Linear polarization in a glass prism

[Hatmpatn]

Homework Statement

Unpolarized light is reflected internally in the point P in a glass prism. When the prism is located in air, β is the critical angle of total reflection.

I am going to calculate for the following problems:

a) If the prism is submerged into water the reflected light becomes completely linear polarized. Determine the refractive index of the glass at the current wavelength.
Assume that the water has the refractive index n_v=1.33 and that the refractive index of the glass prism is greater than this(n_g > n_v).

b) Does the result in a apply to light with arbitrary wavelengths? Why?

c) Assume that you only have access to diamonds instead of glass prisms. Can you make a similar experiment as in task a? Find out a typical refractive index for diamond when the light has the wavelength λ = 550nm.

The Attempt at a Solution

No attempt has yet been made, since I don't understand the sentence "Determine the refractive index of the glass at the current wavelength." in task a. This because I don't see any given wavelength. If anyone care to explain this I would be grateful!

 

[Hatmpatn]

Apparently, you don't need to know the wavelength of task a and therefore it is not given!
I'll try to come up with an attempt at the solution later today!

 

[Hatmpatn]

Alright, here is my first attempt at a solution:

Because the ng > nv, the outgoing beam of light will be reflected away from the normal of the plane(blue arrow).

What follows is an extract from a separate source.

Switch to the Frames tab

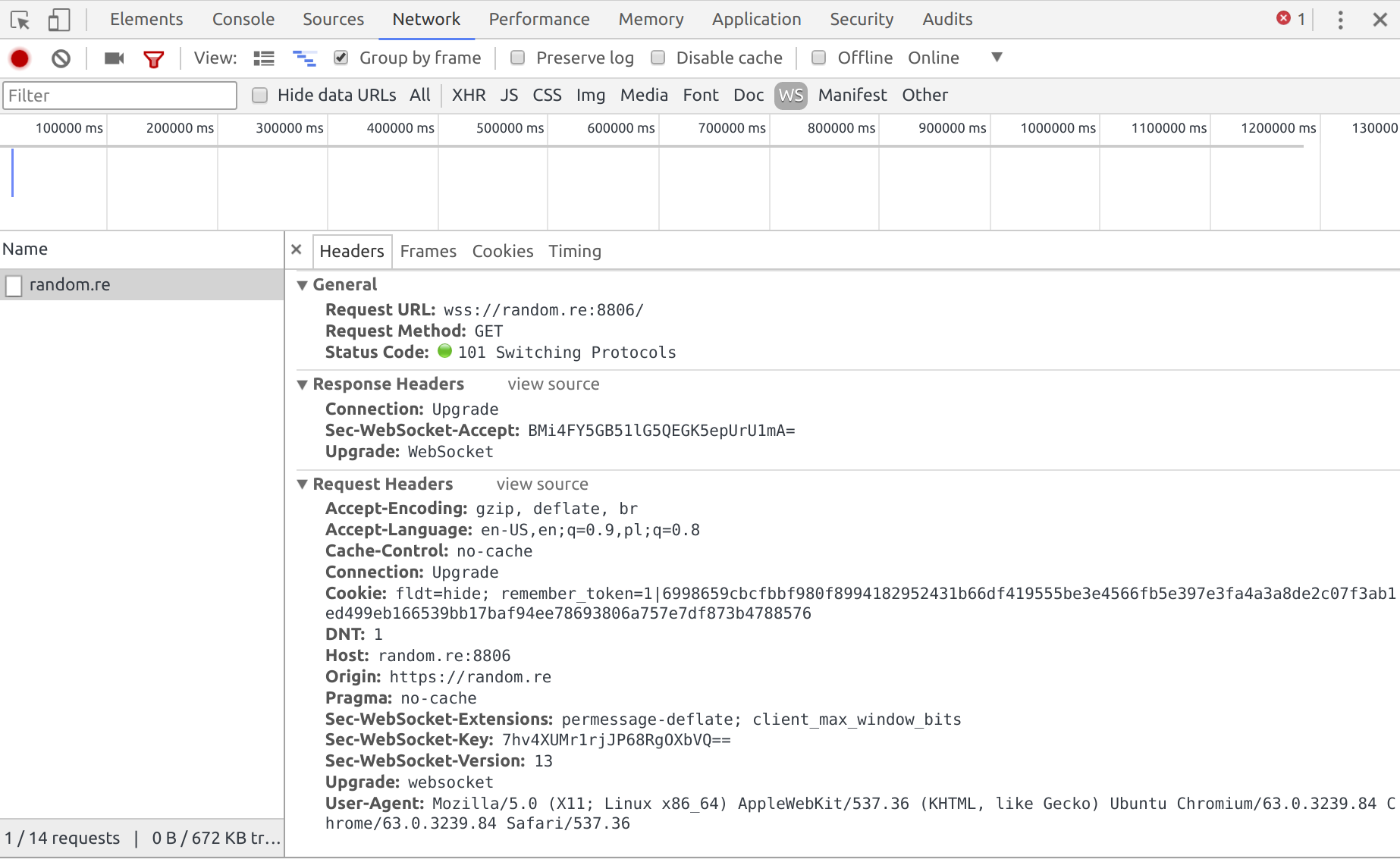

Some of the light will leave the prism(refracted light) and some will be reflected(reflected light). If the angle of the refracted and reflected light is equal to 90°, then the light that is reflected will be completely polarized.

I need to calculate the Brewster angle. The angle where the incident light results in the 90° angle between the refracted and reflected light.

I have made notations in the image below, where the green arrow is the reflected light, the red is the refracted light and the blue is the normal to the plane of the prism.

Unknown is n_g.

I know that θ₁+θ₂=90°

Using the snells law: n_g*sin(θ₁)=1.33*sin(θ₂)
=> n_g*sin(θ₁)=1.33*sin(90°-θ₁)
=> n_g*sin(θ₁)=1.33*cos(θ₁)

The θ₁ should be equal to our β.

So the solution for the refractive index n_g, should be n_g*sin(β)=1.33*cos(β)
<=> n_g=1.33*cos(β)/sin(β)

But I don't think that our β is correct, sine that is the β when the our n_v is air...

Need some help here..

 

[Hatmpatn]

No need to help me here. Think I have solved it myself. I can post the solution tomorrow

 

[HalfLostAndSearching]

The statement is asking for the refractive index of the glass at the current wavelength of the unpolarized light that is being reflected internally in the glass prism. This wavelength is not explicitly given, but it can be assumed to be within the visible range (400-700nm) since the statement mentions the critical angle of total reflection, which is typically observed in visible light.

To solve for the refractive index of the glass, we can use Snell's law, which states that the ratio of the sine of the angle of incidence to the sine of the angle of refraction is equal to the ratio of the refractive indices of the two media. In this case, we have:

sin(i)/sin(r) = ng/nv

Where i is the angle of incidence (which is equal to the critical angle β in air), r is the angle of refraction (which is 90 degrees in this case since the light is being totally internally reflected), ng is the refractive index of the glass, and nv is the refractive index of water.

Since we know that the refractive index of water is 1.33, we can solve for the refractive index of the glass:

ng = sin(i)/sin(r) * nv

We can then plug in the value for the critical angle β in air, which can be found using the inverse sine function (sin^-1), and solve for the refractive index of the glass.

To answer part b, the result in a does not apply to light with arbitrary wavelengths because the critical angle and the resulting refractive index of the glass will vary depending on the wavelength of the light. This is due to the phenomenon of dispersion, where different wavelengths of light are refracted at different angles, resulting in different refractive indices.

For part c, diamonds have a higher refractive index than glass, so it is possible to observe total internal reflection in a diamond. However, the value of the refractive index will depend on the specific diamond and the wavelength of the light. A typical refractive index for diamond at a wavelength of 550nm is around 2.42. This can also be calculated using Snell's law, similar to part a.